Уильямс различает этику (науку о том, как жить, которой присуще чуткое и исторически обоснованное аналитическое понимание вопросов поведения и отношений, — к чему стремился и сам философ) и мораль (которую он периодически называл то кантианским, то посткантианским «частным учреждением», базирующимся на представлениях о неизбежном или регламентируемом долге и о неподверженности истинно нравственного деятеля влиянию везения или трагической случайности). В «Этике и границах философии» Уильямс выступает за ограничение претензий современной теории морали доказать существование обязанностей и решений, обязательных для всех. Здесь мы снова видим интерес Уильямса к внутренней и внешней стороне дела. Он отрицал, что какой-либо философский метод способен решить эту проблему, и, в свою очередь, рассматривал вопросы, возникающие при аморальном подходе к проблеме из-за несходства культурных норм и конфликта индивидуальностей и устремлений. Мы не можем обосновать нормы, ограничивающие необузданный эгоизм индивида, которому нет никакого дела до морали; мы не можем объяснить ему, почему он должен подчиняться какой-либо дисциплине, хотя, к счастью, найдутся люди, находящиеся вообще вне этических институций и вне практической этики отношений. Научное исследование по необходимости доходит до границы своих возможностей и использует при этом методы, которые сами по себе являются предметом произвольного соглашения; соответственно оно является объективным только отчасти. Но в морали не существует аналогий — упомянутое соглашение едва ли возможно без принуждения, и даже если бы это оказалось возможным, то такое соглашение свидетельствовало бы о существовании объективных моральных норм не больше, чем стандартизация одежды могла бы свидетельствовать о существовании объективного «дресс-кода». Уильямс подчеркивает, что с тем, в чем воистину убежден кто-то один, должны соглашаться и некоторые другие, но было бы неверно утверждать, что правильно проведенное мной в ситуации X моральное рассуждение должно совпасть с результатами правильно проведенного морального рассуждения других о том, как они (или даже я сам) должны поступить в ситуации X.

«Этическое знание» может либо ссылаться на суждения об образе жизни, которые проверяются на практике, либо опираться на суждения людей, пытающихся критически оценить этичность своего или чужого поведения. Наши моральные рассуждения служат по большей части для подтверждения чего-то, и лишь изредка мы стараемся с их помощью как-то поправить или опровергнуть убеждения людей, которые принимают идею моральных ограничений и не желают с этой идеей расставаться. Глубоко личностный характер, присущий процессу принятия этически оправданных решений, присущ также социальным институциям, что свидетельствует об идейной нищете контрактуализма.

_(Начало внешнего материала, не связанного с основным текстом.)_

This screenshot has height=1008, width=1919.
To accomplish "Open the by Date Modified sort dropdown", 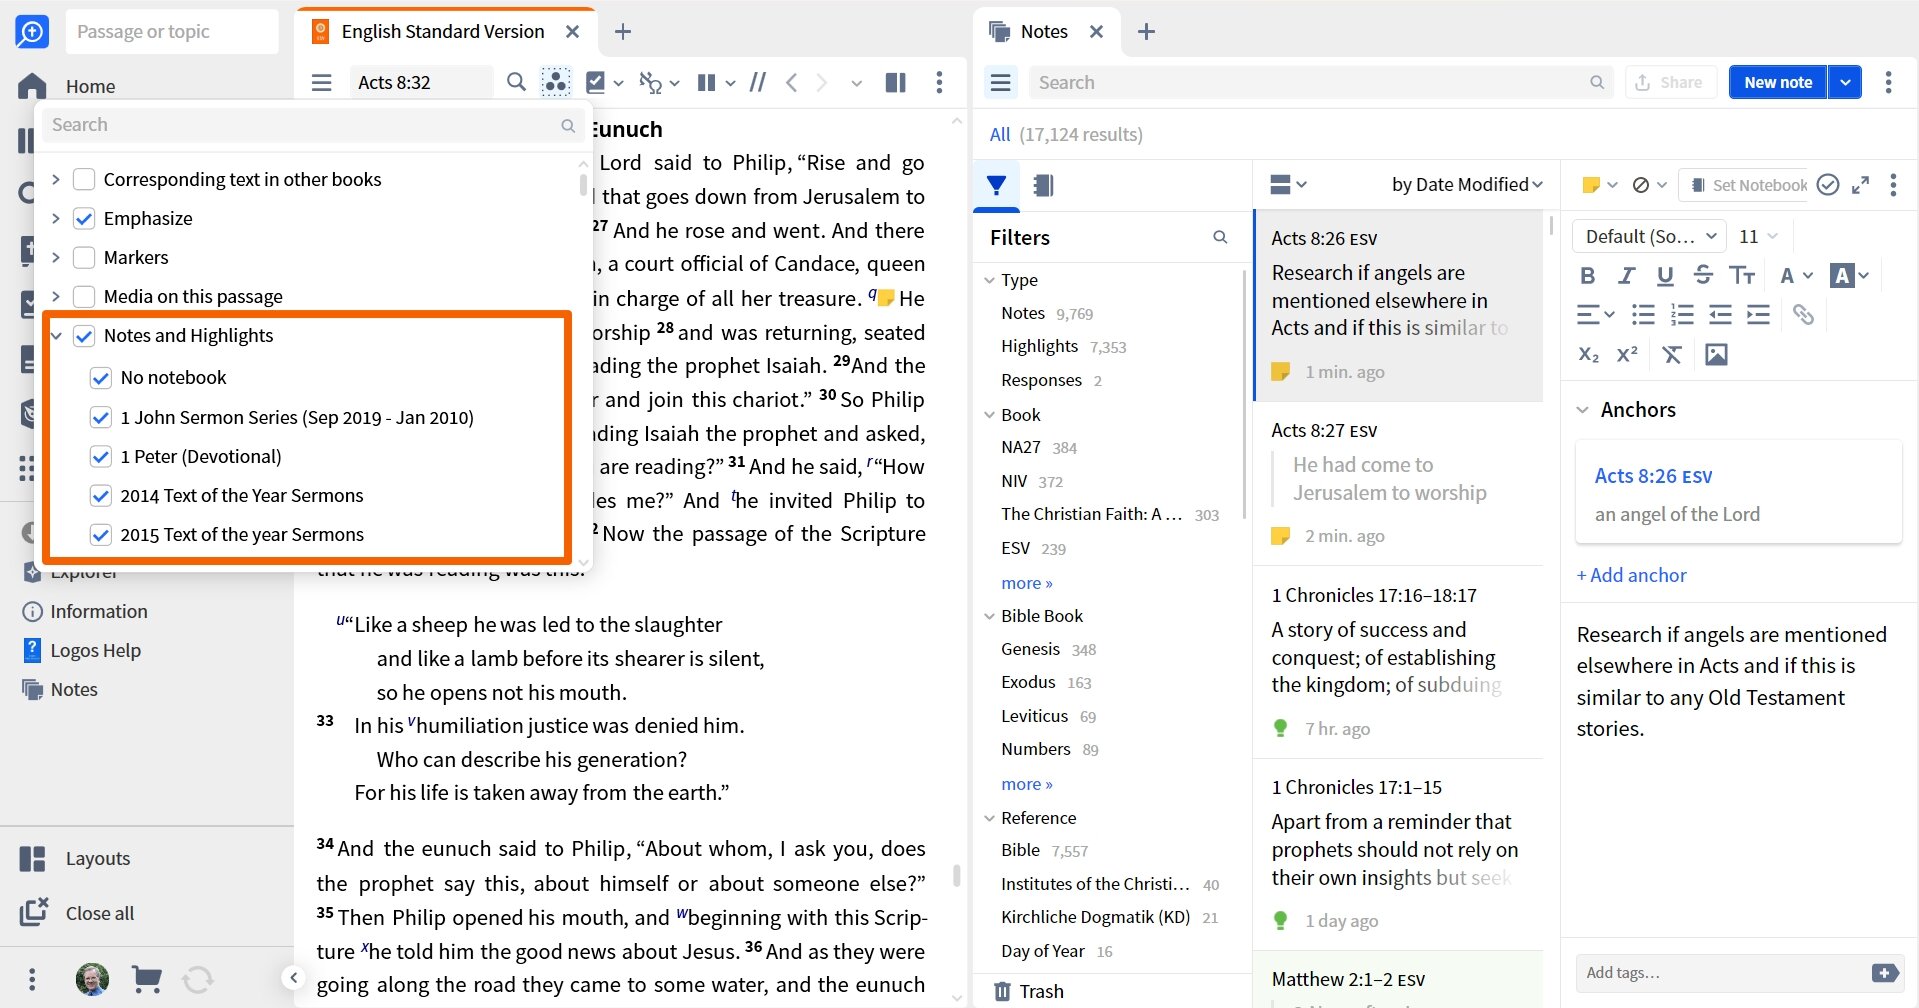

Почему, недоумевает Уильямс, этика должна формулировать правила, с которыми могут согласиться все, вместо того чтобы допустить сосуществование соперничающих этических обычаев, придерживаясь «неагрессивного договора»? По мере того как мы отдаляемся от нашей собственной культуры и узнаем о других этических обычаях, база для решения вопроса о том, какие из этических норм люди не могут отвергнуть, становится все уже, учитывая паутину убеждений и обычаев, в которую они вплетены. Даже внутри одной культуры различия настолько велики, что люди не столь уж часто соглашаются друг с другом, если не считать разумного сотрудничества ради удовлетворения основных и очевидных потребностей своего ближайшего окружения и соблюдения элементарных правил ради мирного и надежного взаимодействия. В то же время, замечает Уильямс, этическая убежденность в том, что именно я должен делать, не является ни личным, ни даже групповым решением, потому что это вовсе не решение: «Этическая убежденность, как и любая другая форма внушенной убежденности, обладает определенной долей присущей ей пассивности, она должна в каком-то смысле прийти извне» («Этика и границы философии», 169). Но сила убежденности — это только один важный параметр для утверждения пригодных этических норм; другой параметр — это консенсус, зависящий от «обсуждений, теоретизирования и рефлексии».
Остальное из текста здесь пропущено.